● **EXERCISE SET**
• a. In the NFS bug report, what function does nfs_doio call, and what argument does it pass?
• b. Decide whether each statement agrees with the NFS bug report. Answer yes or no for each, and quote the words of the report that settle it.
(i) cluster_wbuild builds a cluster and then calls bawrite.
(ii) bawrite clears B_ASYNC before calling VOP_BWRITE.
(iii) To reproduce the problem, some writing is performed over NFS v2.
• c. Write the next part of the NFS bug report, starting after its last sentence.

● **TEXT PASSAGE**

* START *

Too me, it looks like the following has happened:

	getnewbuf needs buffers, and calls vfs_bio_awrite to
	convert a delayed NFS write to an async write. 
	
	vfs_bio_awrite decides that a cluster write is possible,
	and calls cluster_wbuild.

	cluster_wbuild builds a cluster and calls bawrite.

	bawrite sets B_ASYNC, and calls VOP_BWRITE (i.e. nfs_bwrite)

	nfs_bwrite calls nfs_writebp.

	nfs_writebp calls VOP_STRATEGY (i.e. nfs_strategy)

	nfs_strategy calls nfs_doio.

	nfs_doio calls reassignbuf with the cluster as an argument.

>How-To-Repeat:

	Run three make worlds in parallell in chrooted environments
	(3.0-CURRENT, 2.2-STABLE and 2.1-STABLE). Throw in some
	extra jobs using a lot of memory, CPU and disk I/O.
	All of these jobs might reference local disks only.

	Perform some writing over NFS v3.

* END *

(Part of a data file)
* START *

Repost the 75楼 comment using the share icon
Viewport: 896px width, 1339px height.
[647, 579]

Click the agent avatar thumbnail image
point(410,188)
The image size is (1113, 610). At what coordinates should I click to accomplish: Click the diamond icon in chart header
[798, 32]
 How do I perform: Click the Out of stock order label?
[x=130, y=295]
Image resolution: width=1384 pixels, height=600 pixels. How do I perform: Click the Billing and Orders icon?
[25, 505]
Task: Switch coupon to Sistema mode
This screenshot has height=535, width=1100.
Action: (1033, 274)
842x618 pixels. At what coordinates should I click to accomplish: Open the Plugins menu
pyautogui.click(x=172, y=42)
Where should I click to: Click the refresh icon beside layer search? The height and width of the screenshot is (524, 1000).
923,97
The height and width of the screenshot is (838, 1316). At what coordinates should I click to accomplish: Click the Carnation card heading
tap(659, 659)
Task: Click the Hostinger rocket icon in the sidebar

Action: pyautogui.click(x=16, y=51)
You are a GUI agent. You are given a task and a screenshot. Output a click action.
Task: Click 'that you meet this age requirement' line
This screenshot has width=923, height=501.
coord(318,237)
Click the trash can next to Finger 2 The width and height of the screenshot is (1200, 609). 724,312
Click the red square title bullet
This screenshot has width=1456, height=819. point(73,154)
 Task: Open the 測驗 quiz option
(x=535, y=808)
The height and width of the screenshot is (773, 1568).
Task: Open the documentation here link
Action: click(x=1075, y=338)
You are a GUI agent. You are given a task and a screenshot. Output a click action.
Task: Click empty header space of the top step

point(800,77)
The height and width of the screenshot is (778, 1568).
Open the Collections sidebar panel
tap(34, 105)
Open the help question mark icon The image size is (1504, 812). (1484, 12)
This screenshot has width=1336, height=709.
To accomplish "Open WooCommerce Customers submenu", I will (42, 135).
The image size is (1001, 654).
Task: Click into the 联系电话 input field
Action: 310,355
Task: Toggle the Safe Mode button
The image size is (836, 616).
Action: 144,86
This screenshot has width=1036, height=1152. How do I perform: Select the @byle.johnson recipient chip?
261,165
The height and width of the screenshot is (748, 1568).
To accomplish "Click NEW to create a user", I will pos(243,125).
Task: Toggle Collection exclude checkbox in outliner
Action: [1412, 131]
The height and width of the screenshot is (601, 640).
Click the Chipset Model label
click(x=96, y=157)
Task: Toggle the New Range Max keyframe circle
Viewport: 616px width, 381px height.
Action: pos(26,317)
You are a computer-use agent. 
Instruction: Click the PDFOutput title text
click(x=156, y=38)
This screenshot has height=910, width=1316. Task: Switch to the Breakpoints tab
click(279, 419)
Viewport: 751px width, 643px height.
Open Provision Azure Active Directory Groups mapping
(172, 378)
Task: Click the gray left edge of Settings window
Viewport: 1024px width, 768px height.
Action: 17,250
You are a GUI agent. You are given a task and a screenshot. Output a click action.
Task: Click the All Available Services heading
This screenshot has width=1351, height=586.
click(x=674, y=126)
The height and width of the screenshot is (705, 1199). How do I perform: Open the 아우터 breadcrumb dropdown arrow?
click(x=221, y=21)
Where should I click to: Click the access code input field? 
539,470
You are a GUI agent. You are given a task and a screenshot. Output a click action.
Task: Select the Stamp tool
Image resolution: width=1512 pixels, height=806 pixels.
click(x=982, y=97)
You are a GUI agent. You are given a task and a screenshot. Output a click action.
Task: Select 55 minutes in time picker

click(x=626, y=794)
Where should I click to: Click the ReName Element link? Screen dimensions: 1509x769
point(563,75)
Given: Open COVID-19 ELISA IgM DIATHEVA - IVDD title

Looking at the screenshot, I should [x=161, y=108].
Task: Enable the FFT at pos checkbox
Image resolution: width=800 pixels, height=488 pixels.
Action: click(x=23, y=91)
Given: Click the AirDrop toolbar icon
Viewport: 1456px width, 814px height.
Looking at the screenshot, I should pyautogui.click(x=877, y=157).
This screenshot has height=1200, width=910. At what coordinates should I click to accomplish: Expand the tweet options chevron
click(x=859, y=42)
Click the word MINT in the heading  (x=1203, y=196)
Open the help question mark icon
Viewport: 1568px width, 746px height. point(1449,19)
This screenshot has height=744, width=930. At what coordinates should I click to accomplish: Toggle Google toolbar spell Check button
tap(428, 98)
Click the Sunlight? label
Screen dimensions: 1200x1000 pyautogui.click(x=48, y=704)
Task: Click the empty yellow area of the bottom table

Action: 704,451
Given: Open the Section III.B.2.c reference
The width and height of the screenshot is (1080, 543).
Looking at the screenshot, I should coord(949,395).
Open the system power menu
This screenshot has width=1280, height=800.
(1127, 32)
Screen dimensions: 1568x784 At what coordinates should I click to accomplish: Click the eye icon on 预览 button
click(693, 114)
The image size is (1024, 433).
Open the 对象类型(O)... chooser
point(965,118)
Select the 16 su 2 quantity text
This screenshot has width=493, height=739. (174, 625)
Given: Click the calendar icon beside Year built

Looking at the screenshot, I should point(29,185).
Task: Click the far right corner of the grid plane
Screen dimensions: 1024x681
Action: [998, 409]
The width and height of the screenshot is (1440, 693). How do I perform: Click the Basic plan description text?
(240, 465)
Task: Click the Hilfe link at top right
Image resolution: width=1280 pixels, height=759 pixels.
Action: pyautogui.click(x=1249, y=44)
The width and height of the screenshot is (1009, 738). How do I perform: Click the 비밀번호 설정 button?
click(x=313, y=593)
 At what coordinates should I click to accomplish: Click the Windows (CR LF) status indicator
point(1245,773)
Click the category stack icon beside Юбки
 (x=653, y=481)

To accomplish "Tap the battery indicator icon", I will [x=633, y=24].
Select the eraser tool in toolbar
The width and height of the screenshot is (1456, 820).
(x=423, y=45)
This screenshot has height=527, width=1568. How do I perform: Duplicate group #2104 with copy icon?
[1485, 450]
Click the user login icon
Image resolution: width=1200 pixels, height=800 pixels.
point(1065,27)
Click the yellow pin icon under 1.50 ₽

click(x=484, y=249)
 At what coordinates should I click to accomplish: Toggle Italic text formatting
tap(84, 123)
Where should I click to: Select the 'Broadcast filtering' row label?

* END *

● **TASK-BY-TASK RESULTS**
• a. It calls reassignbuf with the cluster as an argument.

• b.
(i) Yes: "cluster_wbuild builds a cluster and calls bawrite."
(ii) No: "bawrite sets B_ASYNC, and calls VOP_BWRITE (i.e. nfs_bwrite)"
(iii) No: "Perform some writing over NFS v3."

• c.
>Fix:
	
Are physical buffers (e.g. clusters) ever allowed to be on the
dirty or clean buffer lists associated with a vnode ?

If yes, then cluster_callback (or relpbuf) might need to remove the physical
buffer from the list.

If no, then reassignbuf or nfs_doio might need to check the B_CLUSTER
flag (e.g. don't put a cluster onto the clean/dirty lists or
don't use NFSV3WRITE_UNSTABLE as iomode for clusters).
>Release-Note:
>Audit-Trail:
State-Changed-From-To: open->closed 
State-Changed-By: steve 
State-Changed-When: Sat Aug 23 09:39:24 PDT 1997 
State-Changed-Why:  
PR should be closed as noted in misc/4028.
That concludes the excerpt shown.